Cathy,
This is great stuff! But it looks like your family's surname was transcribed as Dabbs in SC, and then they are listed as neighbors in GA to McKinneys and David dObbs and reported as related to David. How has it been established they, the Dabbs who came from SC to GA, were related to the dObbs of GA and enumerated next to them?
This is important. If you could find either in a letter from a relative, wills, or etc. that these dObbs in GA living next to your Dabbs who moved there from SC, are related and these dObbs were dAbbs at one time. Is your direct line (branch) that you come from still spell their surname as dAbbs?
Do you have a document, even one, which shows the change from dAbbs to dObbs? Do you have family records that document your family from going to the dAbbs name to the dObbs name, or is it just passed down in oral history dAbbs changed to dObbs? How many years back can you tell that dAbbs changed to dObbs? I am being so wordy because this can get very confusing writing and reading and trying to get a handle on what we all are saying! :) lol
Now, is their anyway you can get a copy of the original Bible page that has the name Dabbs on it. I would like to look at it and really examine it to see if the old handwriting looks like dObbs or dAbbs. I have a marriage bond that I paid for from TN archives. The index I found the marriage bond on was typed as Richard dObbs, but when I received the original bond the handwriting plainly read dAbbs.

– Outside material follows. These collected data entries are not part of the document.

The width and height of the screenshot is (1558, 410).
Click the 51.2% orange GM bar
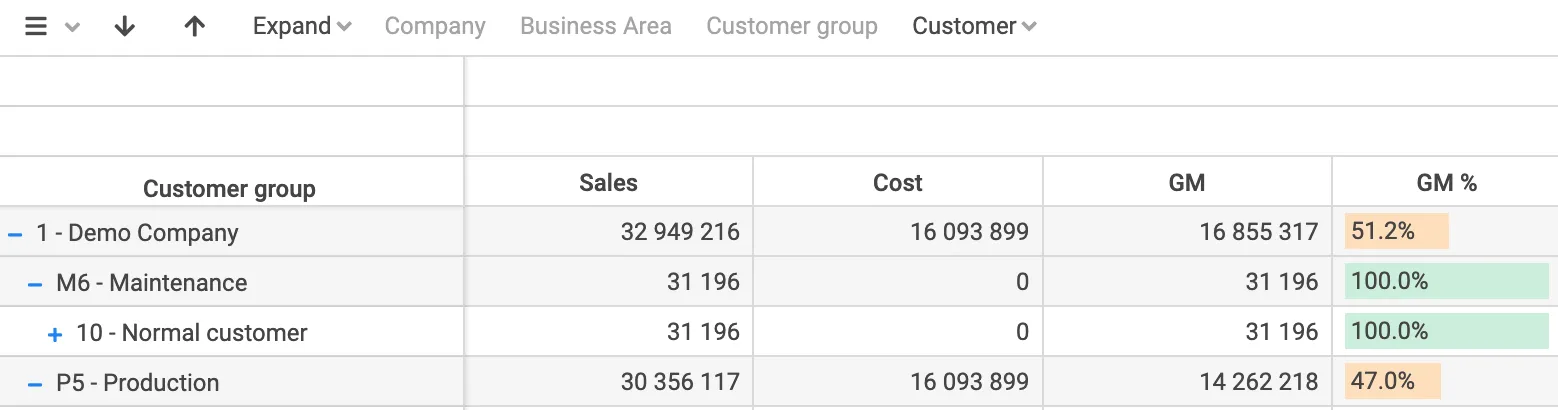tap(1396, 232)
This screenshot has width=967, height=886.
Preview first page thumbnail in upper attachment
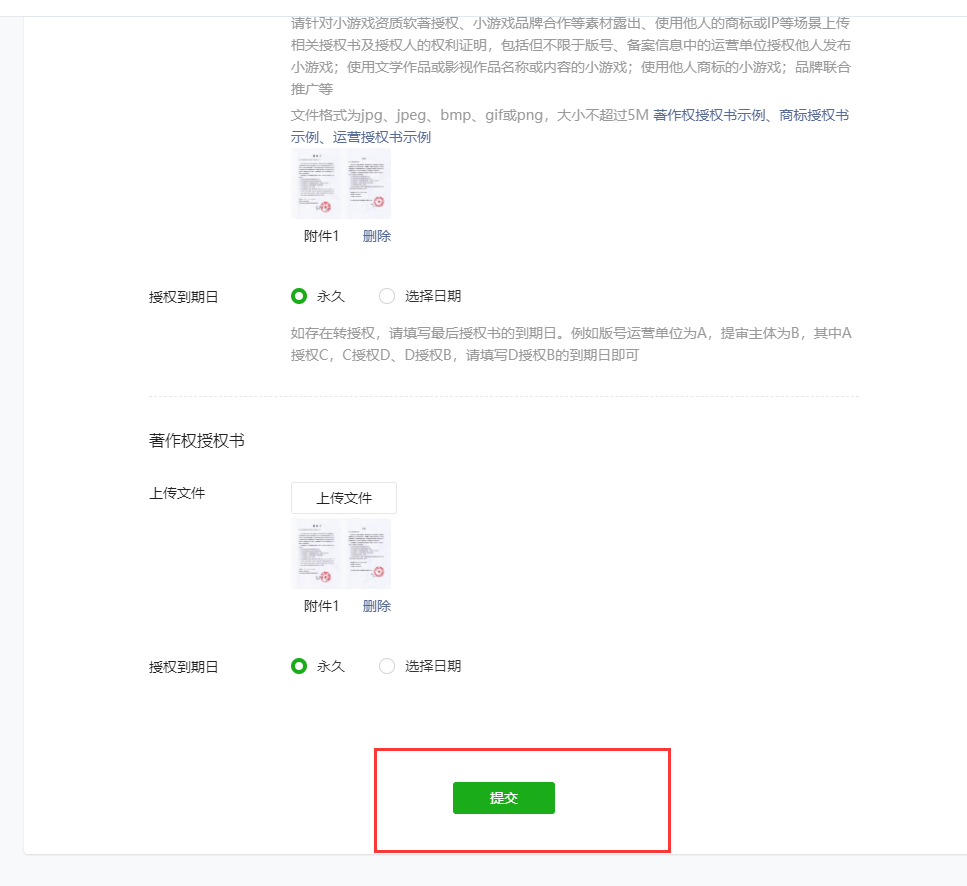click(315, 184)
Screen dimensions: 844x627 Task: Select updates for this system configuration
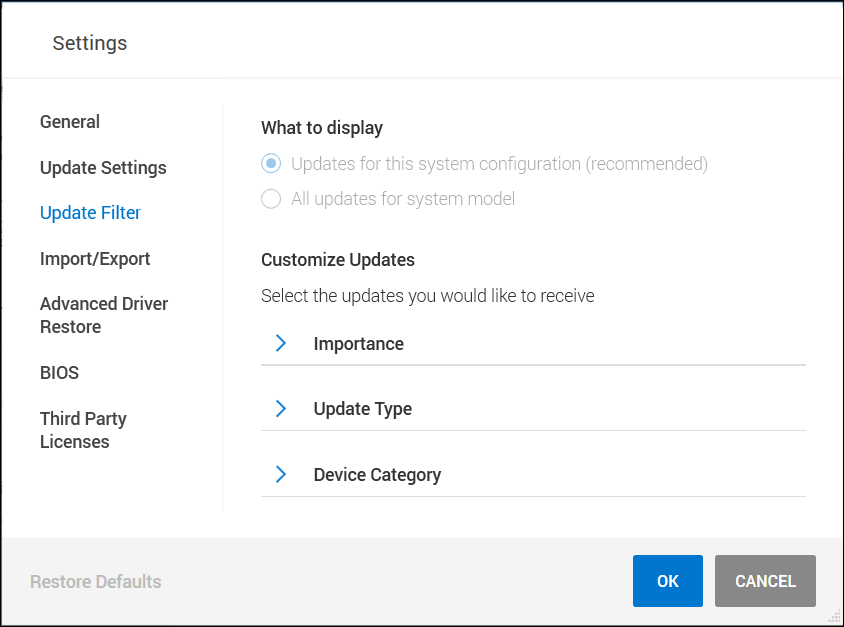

So, if you can get a copy of the original handwritten Bible pages instead of someone transcribing it and typing out the Bible pages, you could feel confident how the spelling of your surname really was!!

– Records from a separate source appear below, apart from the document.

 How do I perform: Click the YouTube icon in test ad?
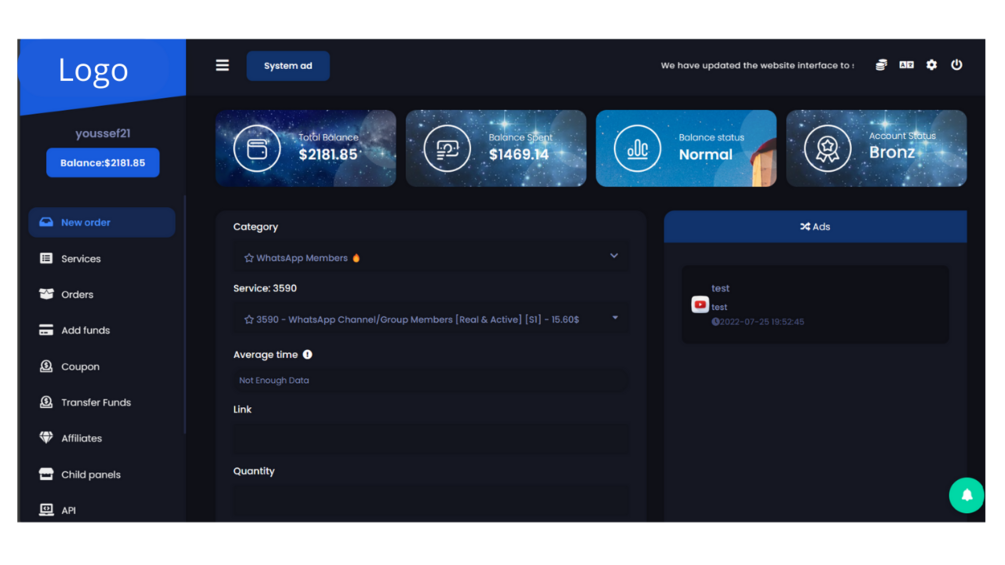(x=700, y=305)
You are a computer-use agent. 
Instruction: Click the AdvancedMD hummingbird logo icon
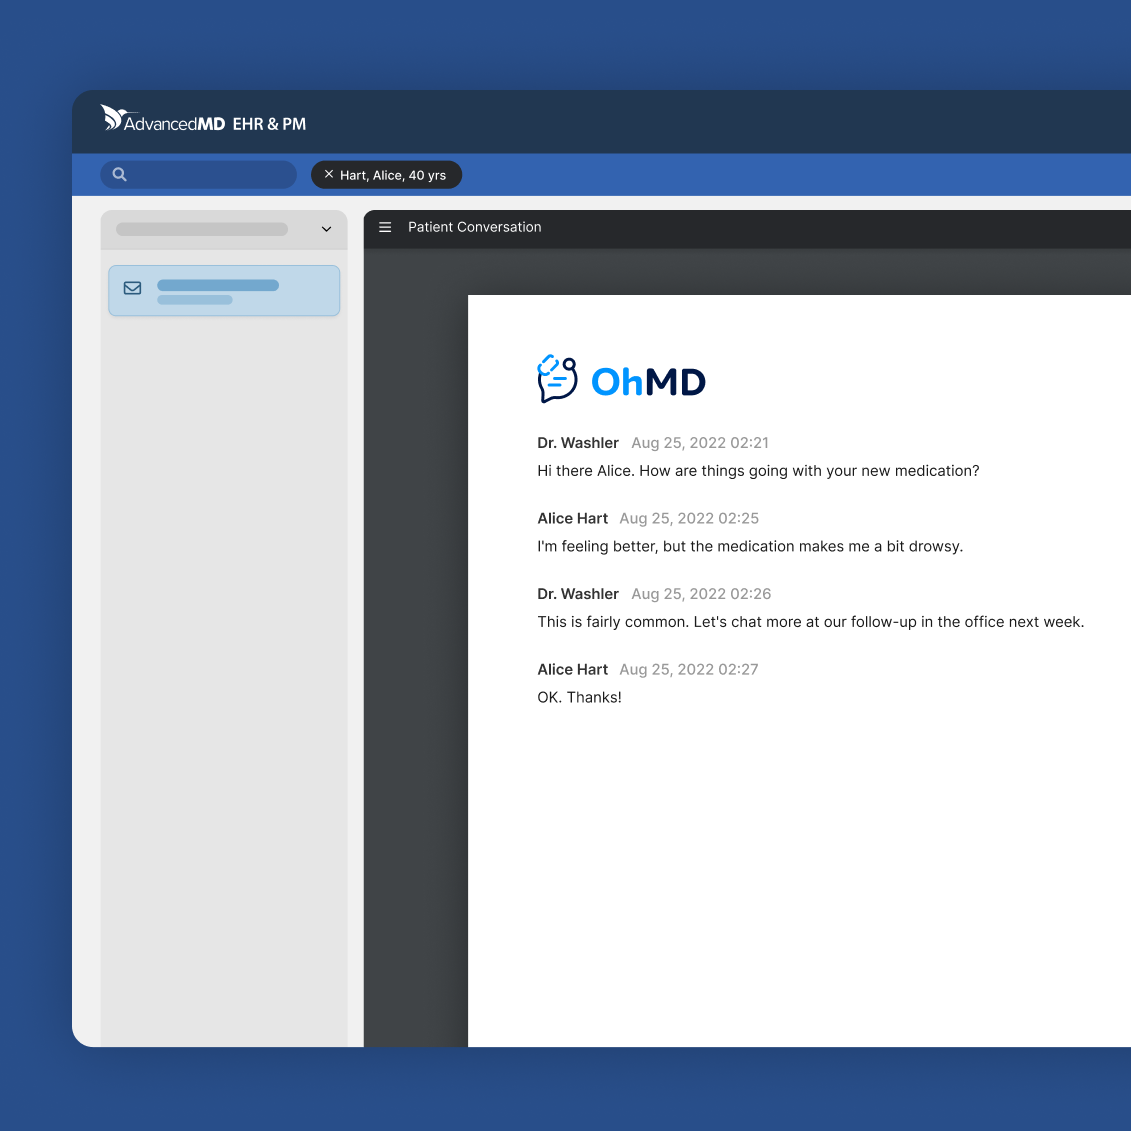pos(114,118)
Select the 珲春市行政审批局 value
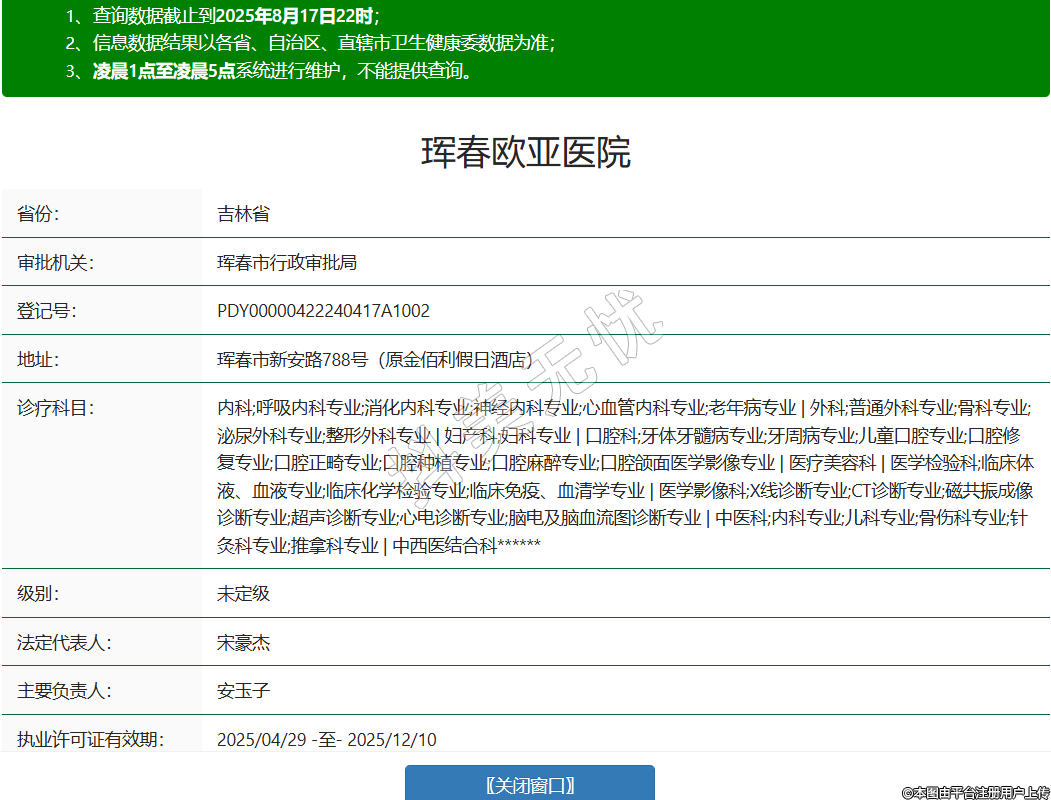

I think that a copies of the handwritten documents from the Bible pages need to be in your genealogy records as proof. You never know what can happen on down the road. It also provides a copy to the original that if something happens to it, someone would have a back-up copy to verify history!!!
That is just my humble opinion. I like to have copies of the original documents instead of the transcribed typing of the document. I usually type out any original document (such as wills, and etc) and place them on the next page of the copied original for my records and for factual proof of what I have found.
I sure hope you can get your hands on a copy of the photocopies of the original Bible pages, not just an abstract that the genealogy society has(unless their abstract are copies of the photo). I would try to get in touch with Mrs Essie Joiner Oswalt of Tuskegee, Ala or her relatives that have these photocopies. I would be happy to spend some time helping you on this chore of searching out these photocopies. They may be very important research data to own!
Thanks for all your input on this dAbbs and dObbs question!